Hacia el final de su última práctica en las canchas de Av. Padre Hurtado Sur, los viejos cracks de la Roja se toman algunos minutos para compartir con decenas de niños y sus padres que aguardaban en las gradas por una selfie, alguna firma o un saludo grabado, posan para las cámaras y atienden a la prensa y un par de influencers. Al capitán, Matías Fernández, como de costumbre cuesta sacarle algo —insiste en que dar entrevistas no es lo suyo, que haber hablado con el matinal de TVN fue suficiente—, pero accede a enviar un breve saludo a los niños de Teletón, recibe un cuadro suyo de regalo, un presente de la universidad y agradece el espacio que les brindaron: “Tengo las mejores sensaciones, llevamos un mes y medio entrenando. Es lindo volver, uno recuerda viejos tiempos cuando jugó a estadio lleno. Gracias a la USS por todo este apoyo durante los meses que estuvimos entrenando en instalaciones increíbles”.
En su lugar, Kike Acuña avisa que irán por todo.
—Yo creo que los partidos que se nos vienen es lo que más o menos uno esperaba. Nos toca con Perú el día viernes, si ganamos jugamos con Argentina, y después vendría la final, por el otro lado, me imagino que contra Brasil. El primer partido de alguna forma no es tan complejo como el resto, como hubiera sido enfrentarse a Argentina o Brasil, pero estamos bien. Llevamos casi dos meses aquí, estamos físicamente súper bien y creo que, más allá de la calidad de jugadores que pueda tener el resto, eso va a marcar la diferencia. En la parte física estamos muy, muy bien. Lucho, que se integró el día miércoles, hizo una muy buena pretemporada en el sur, así que el hueón viene bien, ja, ja, ja.
—Es especial tener a Juvenal en la banca, ¿no?

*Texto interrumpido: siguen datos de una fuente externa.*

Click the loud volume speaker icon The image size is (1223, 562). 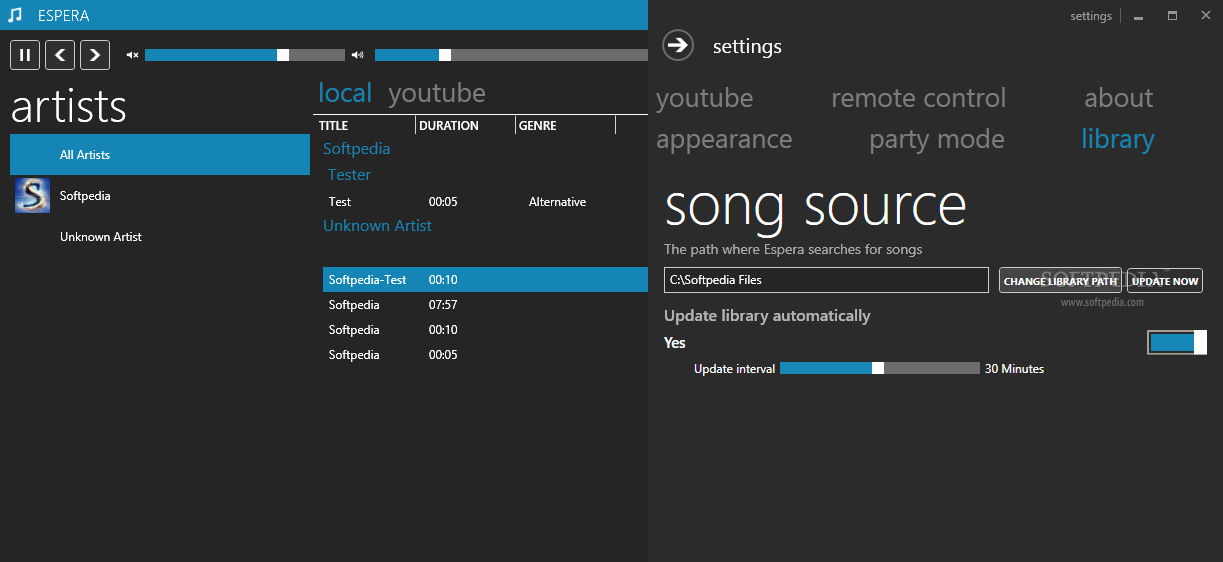point(358,55)
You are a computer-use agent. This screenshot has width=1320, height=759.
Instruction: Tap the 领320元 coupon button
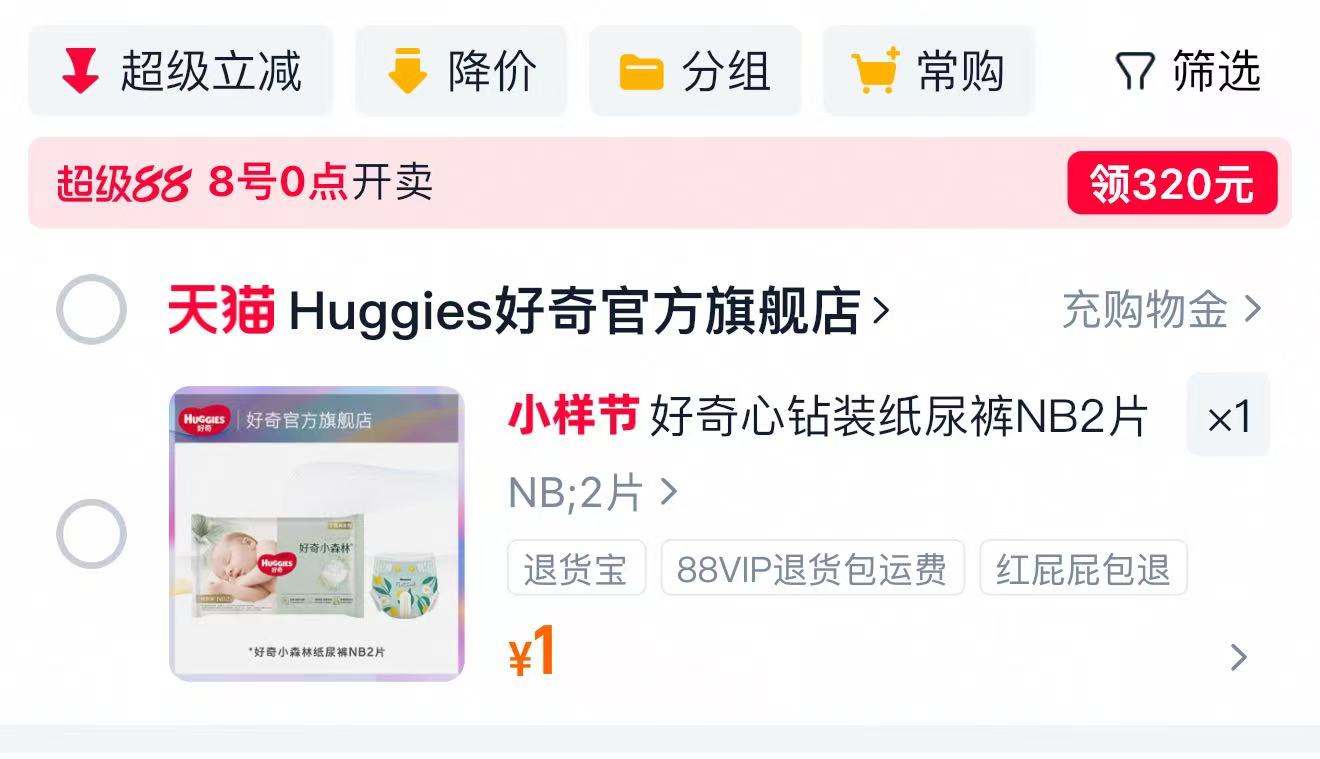[1172, 183]
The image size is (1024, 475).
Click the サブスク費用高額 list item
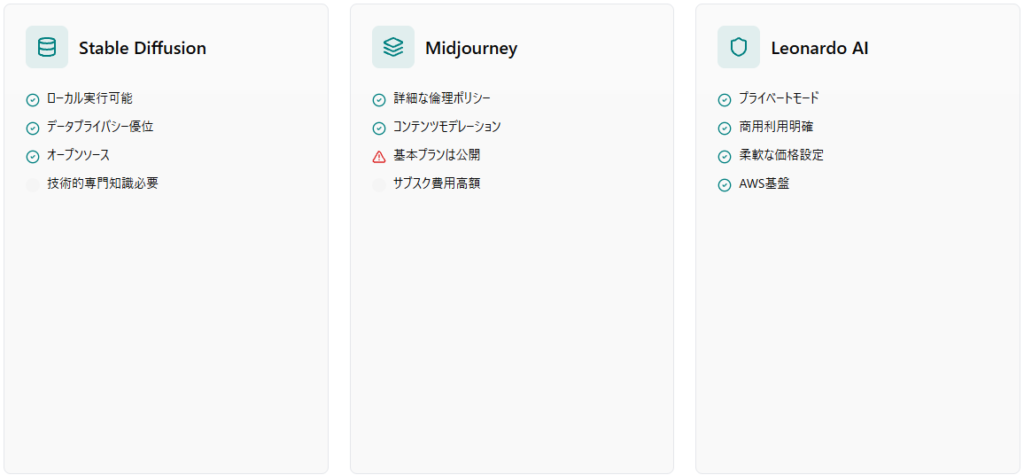[x=437, y=184]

—Pa’ mí, Juvenal es un técnico que me dio la posibilidad de jugar fútbol profesional. Salimos campeones el año 99 con Unión Española, con la Católica. Fue mi segundo técnico en la selección chilena. Entonces le tengo mucho cariño y, obviamente, lo que dije en la primera conferencia: uno aquí viene y juega por los compañeros, por la selección, pero también juega por la persona que está al frente, y en este caso es Juvenal Olmos, y si a mí me toca jugar, como lo hice siempre cuando él estuvo, voy a trancar con la cabeza. Pa’ defenderlo y que a él también le vaya bien.
—Las expectativas, entonces, son altas.
—Yo quiero salir campeón. Soy competitivo y llegué aquí, el primer día, con la única hueá en la cabeza de salir campeón. Si hay que ganarle a Brasil hay que ganarle, a Argentina lo mismo, pero solamente salir campeón. No hay otra.